_Reading text:_

☆ ☆ ☆

The Legend of Lylah Clare is a 1968 American drama film released by Metro-Goldwyn-Mayer and directed by Robert Aldrich. The film stars Peter Finch, Kim Novak (in multiple roles), Ernest Borgnine, Michael Murphy, and Valentina Cortese. The film was based on a 1963 DuPont Show of the Week TV drama co-written by Wild in the Streets creator Robert Thom.

A satire on Hollywood, full of references to similar films, it recounts how an untalented beginner is hired to play the legendary Lylah Clare, a tempestuous actress who died mysteriously 20 years ago, and is herself consumed by the system. Although Aldrich's previous 1960s efforts were praised by critics, Lylah Clare opened to negative reviews.

Original TV drama
The Legend of Lylah Clare originally aired as a teleplay on the anthology series The DuPont Show of the Week on May 19, 1963, with Tuesday Weld in the title role and Alfred Drake as Lylah's director widower.

☆ ☆ ☆

_Given data:_
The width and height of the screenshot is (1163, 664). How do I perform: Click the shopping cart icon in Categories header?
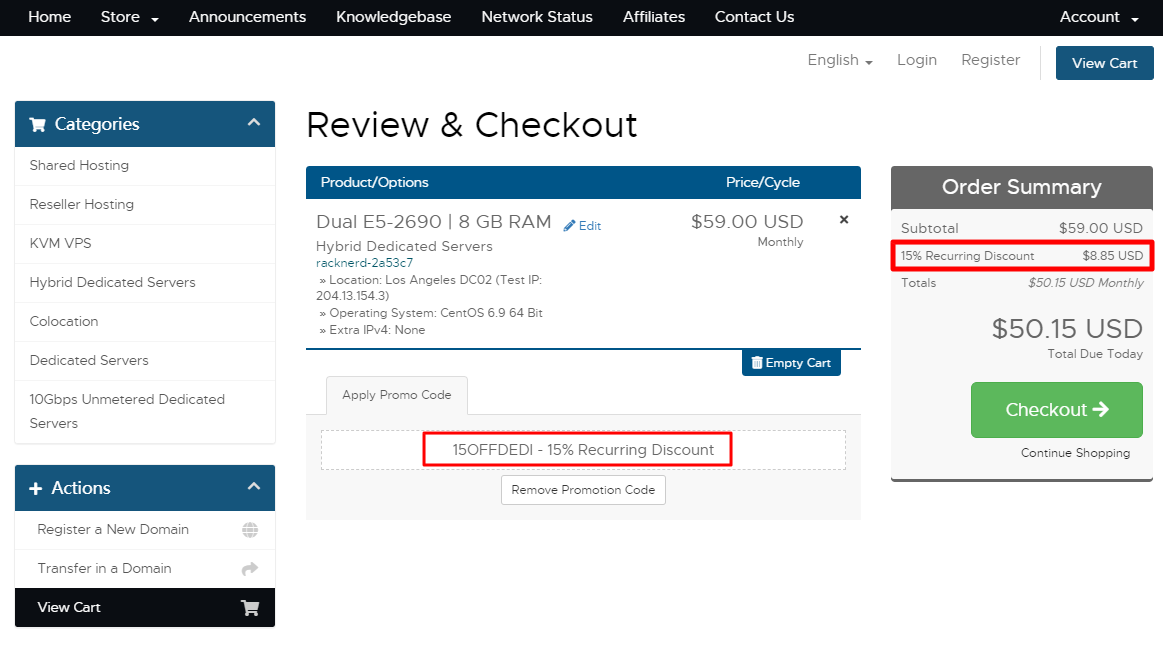[38, 125]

☆ ☆ ☆

_Task brief:_ Translate this sentence from the text on The Legend of Lylah Clare into Spanish: "The film stars Peter Finch, Kim Novak (in multiple roles), Ernest Borgnine, Michael Murphy, and Valentina Cortese." Nothing in the listing is needed here.

_Exercise answer:_ La película está protagonizada por Peter Finch, Kim Novak (en varios papeles), Ernest Borgnine, Michael Murphy y Valentina Cortese.